The Anglo-Irish tripartite summit talks in England ended on Tuesday (28 Sept.) with some agreement -- but basic differences on the constitutional future of Northern.
MS Faulkner arrives in official car
MS Lynch arrives in official car (2 shot)
CU Faulkner speaks SOF STARTS: "I think..." SOF ENDS: "..at the same time."
MLS Lynch at table with reporters
MS Press looking on
CU Lynch speaks SOF STARTS: "We must recognise... ENDS: "..political reconciliation."
TRANSCRIPT: SEQ. 3: MR. FAULKNER: "I think the statement quite clearly says two things -- that the violence has got to be ended and that secondly you've got to produce harmony between the communities in Northern Ireland.

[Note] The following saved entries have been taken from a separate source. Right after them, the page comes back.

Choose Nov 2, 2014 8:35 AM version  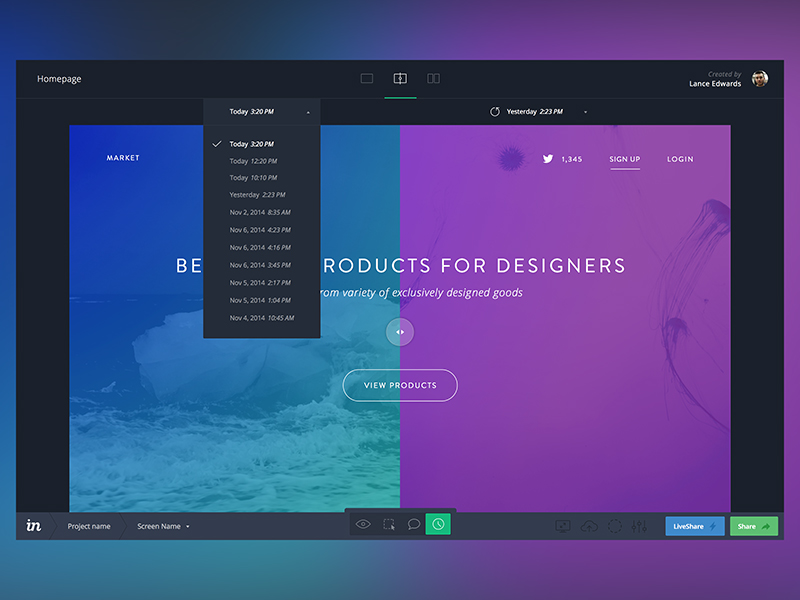[260, 213]
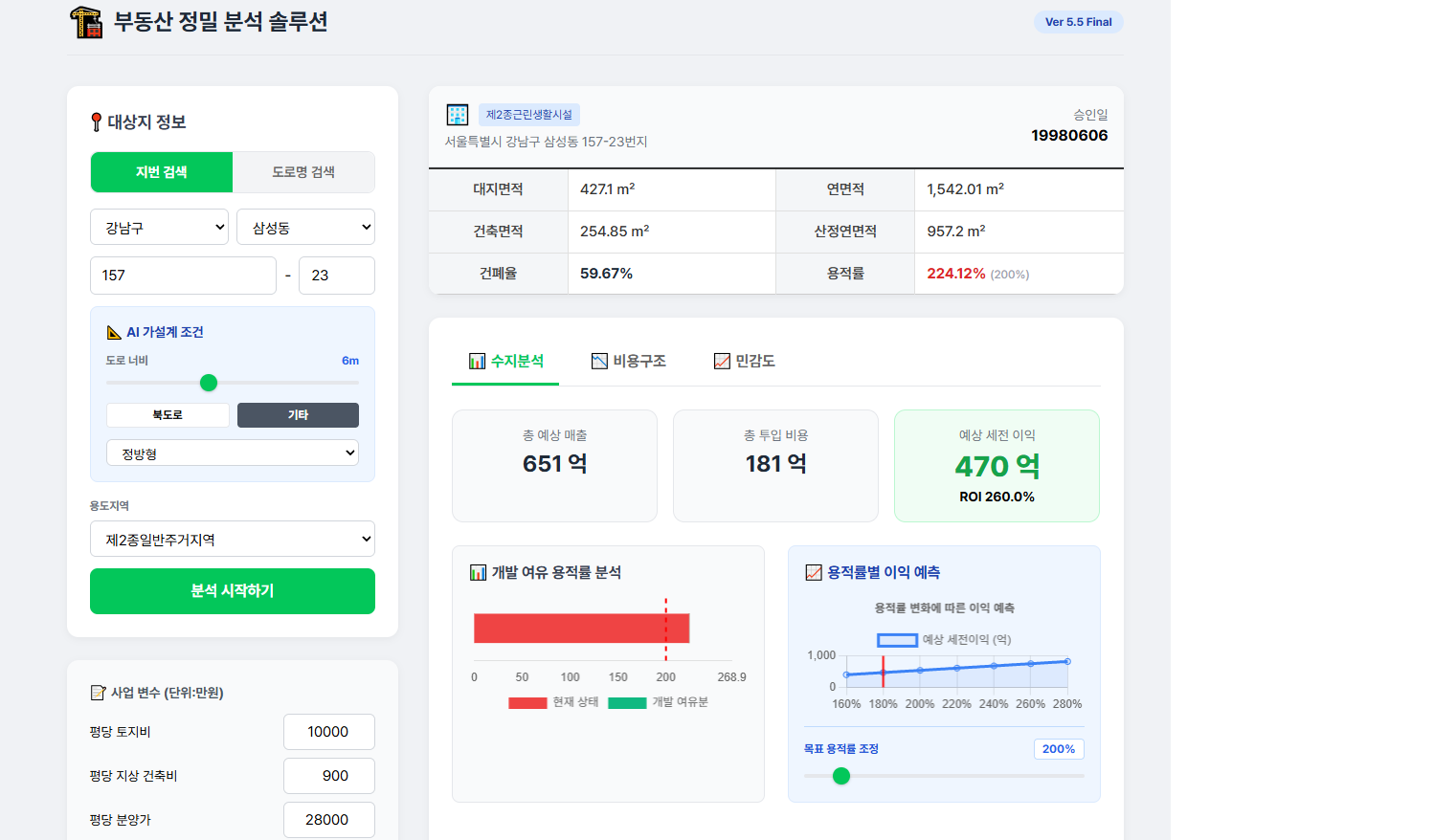Click the 평당 분양가 input field showing 28000
1456x840 pixels.
pos(328,820)
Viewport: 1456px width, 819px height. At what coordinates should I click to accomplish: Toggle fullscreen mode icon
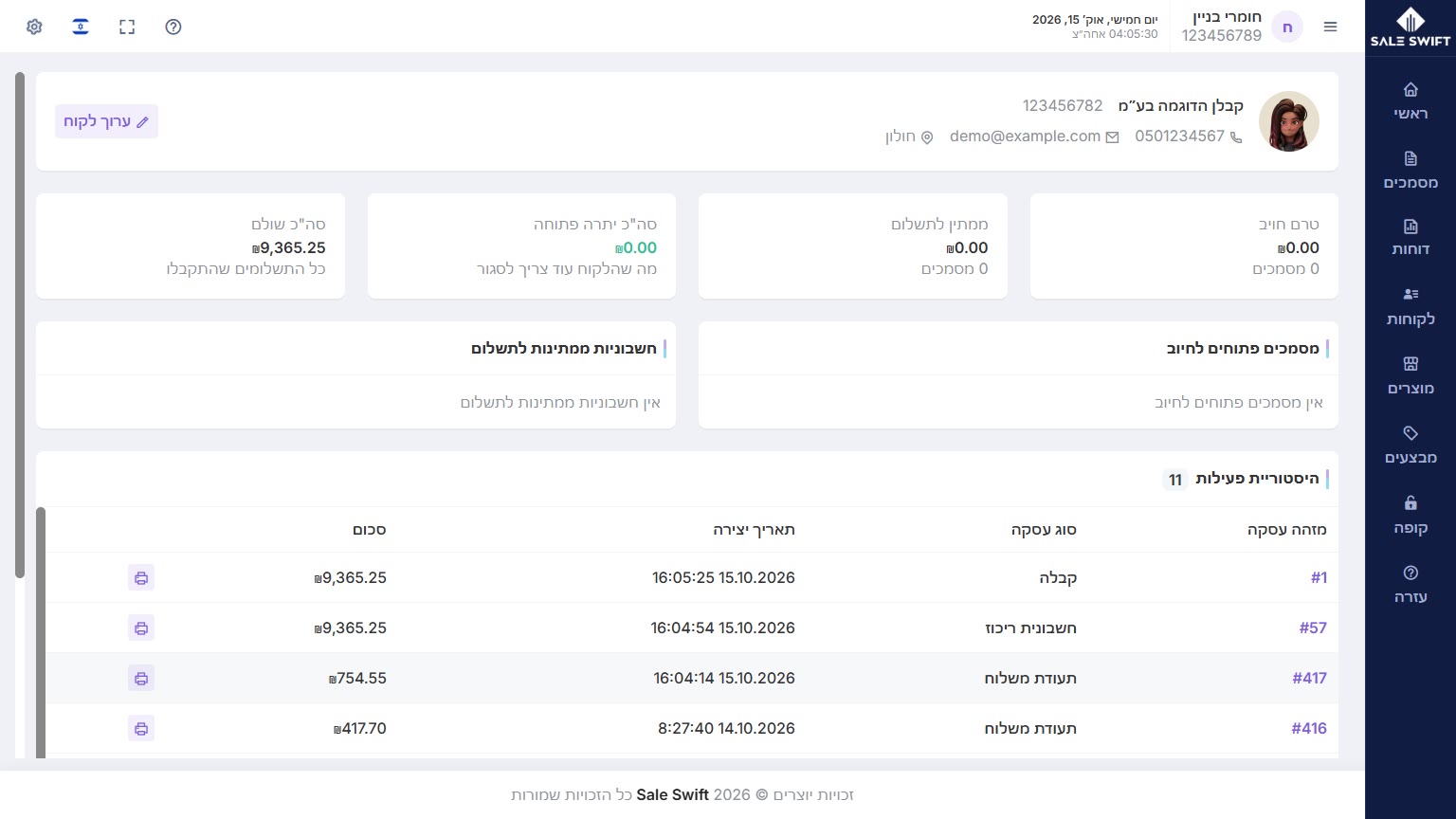[127, 27]
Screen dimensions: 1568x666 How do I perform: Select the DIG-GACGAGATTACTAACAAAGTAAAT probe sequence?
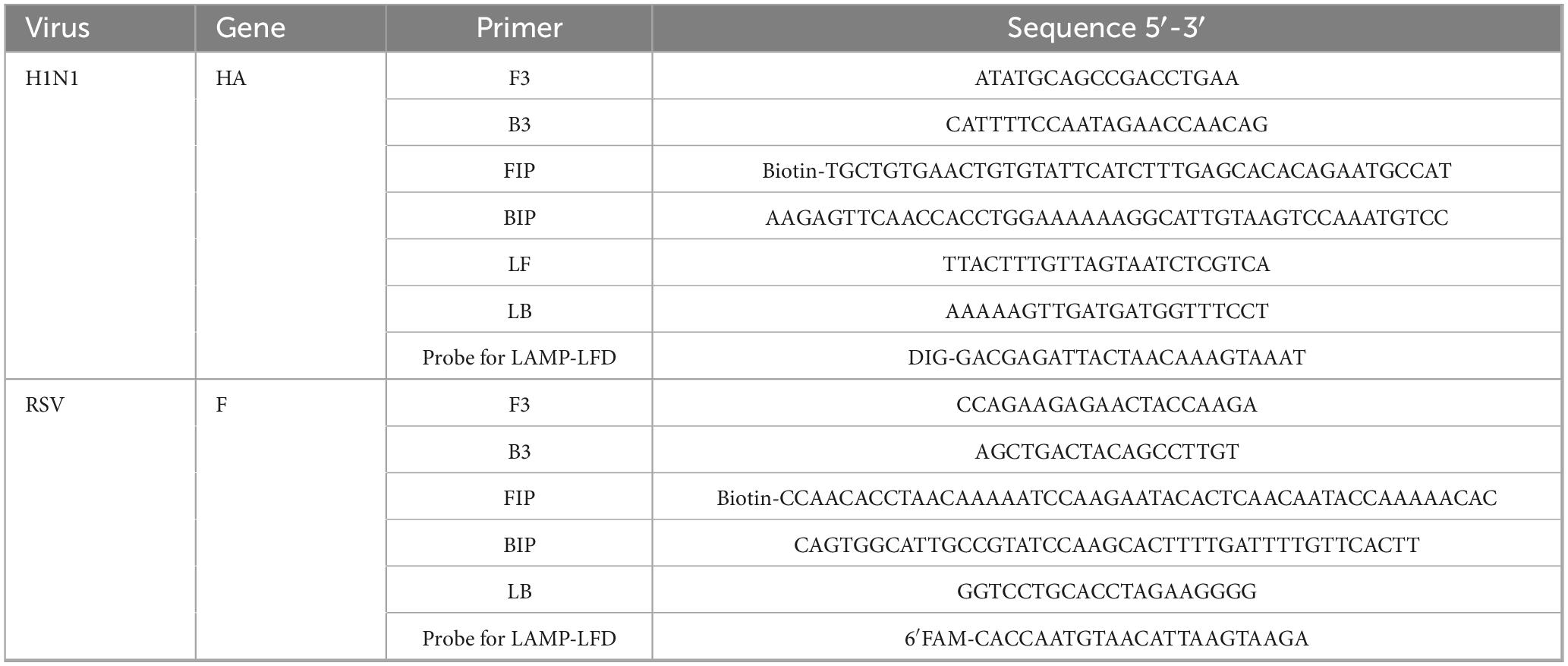pos(1107,358)
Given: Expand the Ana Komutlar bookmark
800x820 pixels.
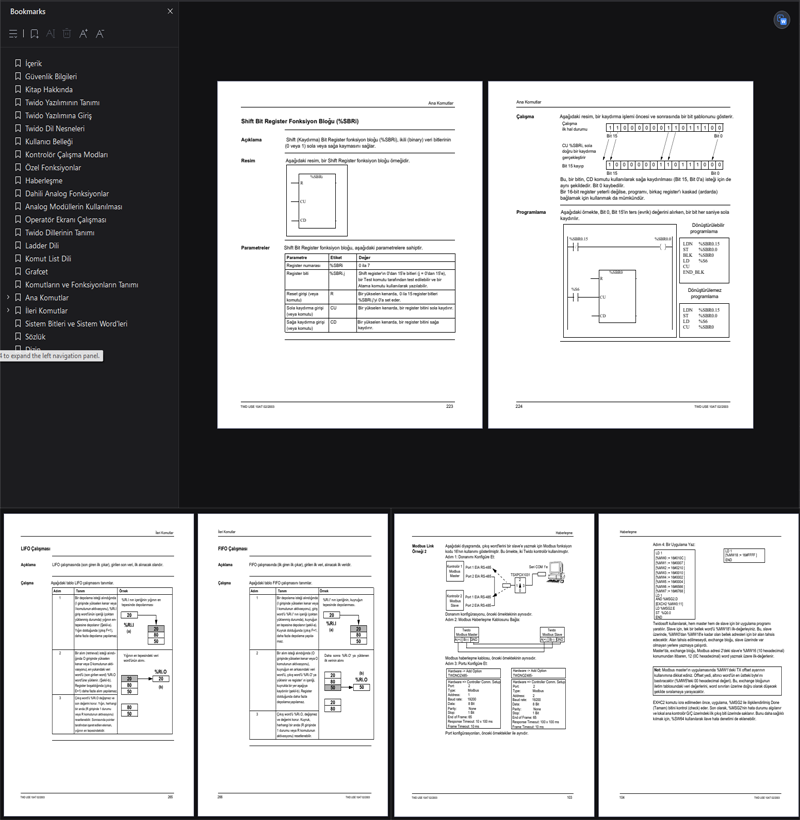Looking at the screenshot, I should point(9,298).
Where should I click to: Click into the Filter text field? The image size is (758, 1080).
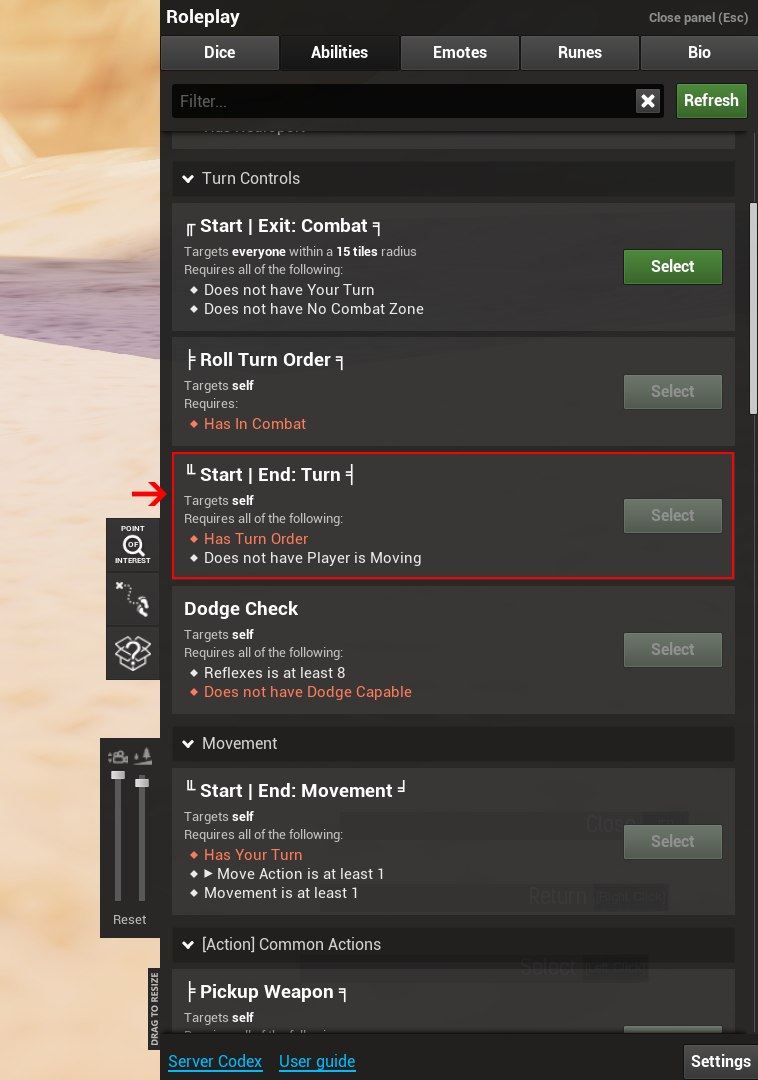[400, 101]
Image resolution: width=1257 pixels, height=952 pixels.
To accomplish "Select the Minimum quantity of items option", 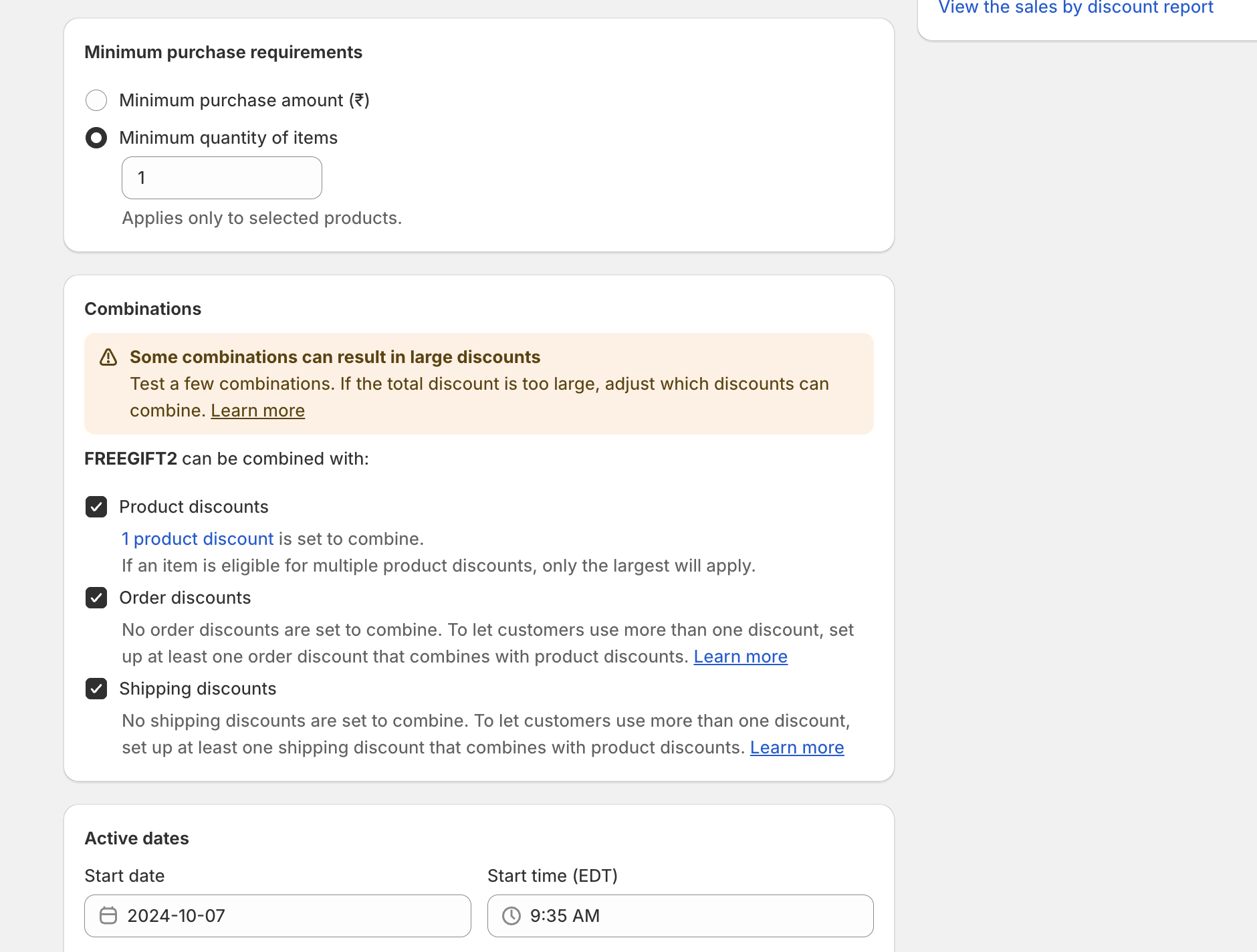I will [x=96, y=138].
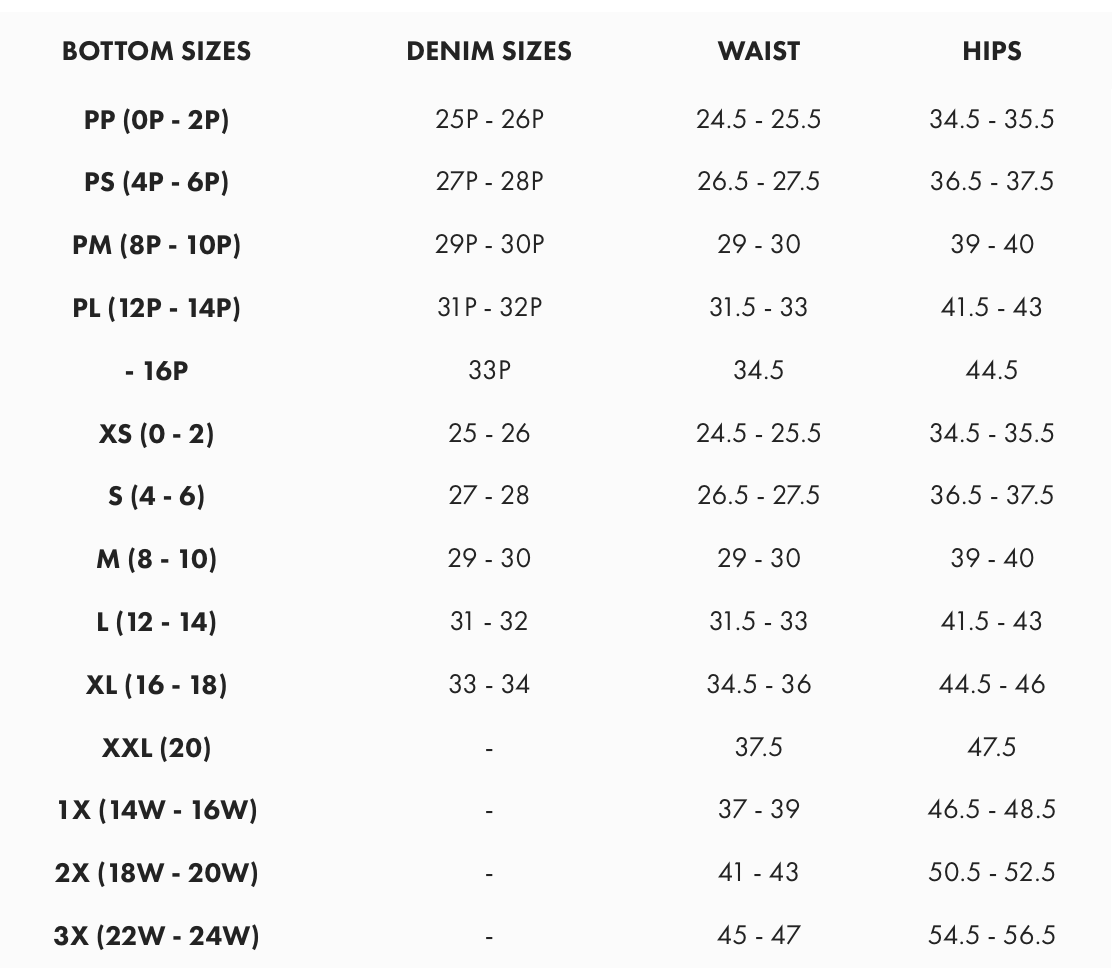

This is what we've been saying in the Northern Ireland Government very clearly for months and months and months, and I indicated just last week that we want Parliament, as soon as it goes back, to discuss a motion that I tabled as far back as last July, to discuss ways and means of a greater involvement in Parliament, of member of Parliament, both majority and minority. We believe this must go ahead at the same time."
TRANSCRIPT: SEQ. 6: MR. LYNCH: "We must recognise that Mr. Faulkner and I are opposed as regards the ultimate ideals. Mr. Faulkner maintains his desire and those whom he represented to remain linked with the United Kingdom. My desire remains that we should have a United Ireland -- therefore, these are ideals very far apart. It's important that people, even though they can't reconcile those ideals, and their views, should continue to talk about them and as long as we can talk then there's some hope for -- as the communique indicates -- for political reconciliation."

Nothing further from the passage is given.